Commençons par le début : connaître l'ingrédient de base de chaque type de papier pour comprendre sa réaction à l'eau et aux pigments.

La cellulose est un glucide qui se trouve dans les plantes et les arbres ; elle sert à leur donner leur rigidité structurelle. On peut dire qu'elle est leur "squelette".

Pour la production du papier, on utilise des fibres de bois qui sont composées comme suit : 40% de cellulose, 30% d'hémicellulose (rôle de pontage entre les fibres de cellulose) et 30% de lignine (une sorte de colle brune qui jaunit et fragilise le papier). Ce type de papier, aux fibres courtes, contient un pourcentage moindre de cellulose pure comme tu peux l'observer, et subit un processus chimique pour éliminer sa lignine.

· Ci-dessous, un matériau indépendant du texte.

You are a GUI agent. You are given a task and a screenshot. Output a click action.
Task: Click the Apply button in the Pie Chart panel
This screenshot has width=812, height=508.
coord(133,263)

Le coton est aussi composé de cellulose, mais il est à 99% (presque pur) à l'état naturel. Il ne contient pas de lignine, ce qui le rend beaucoup plus stable. C'est une fibre soyeuse qui entoure la graine de coton ; elle est longue, solide et s'entremêle comme un tissu robuste.

Acidité

La cellulose de bois est naturellement acide. Pour l'aquarelle, on doit le traiter chimiquement pour qu'elle devienne "sans acide" (pH neutre), sinon le papier jaunira et "grignotera" l'éclat des couleurs avec le temps. D'où l'importance d'acheter un papier cellulose spécifique pour l'aquarelle, car de nombreux types de papiers vendus pour d'autres techniques ne respectent pas cette caractéristique.

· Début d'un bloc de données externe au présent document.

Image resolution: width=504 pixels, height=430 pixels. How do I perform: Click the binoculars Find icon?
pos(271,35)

Le coton est naturellement sans acide ni lignine, donc, il résiste parfaitement au jaunissement et à la décoloration à travers les années.

Réaction à l'eau

La cellulose absorbe l'eau de façon moins homogène. Si on regarde au microscope, on observe des espaces vides et d'autres très agglomérés. L'eau va donc se concentrer différemment sur chaque zone du papier, restant pour la plupart en surface. On comprend alors pourquoi ce type de papier est le plus difficile à gérer, d'autant plus que son séchage est plus rapide et variable d'un secteur à l'autre.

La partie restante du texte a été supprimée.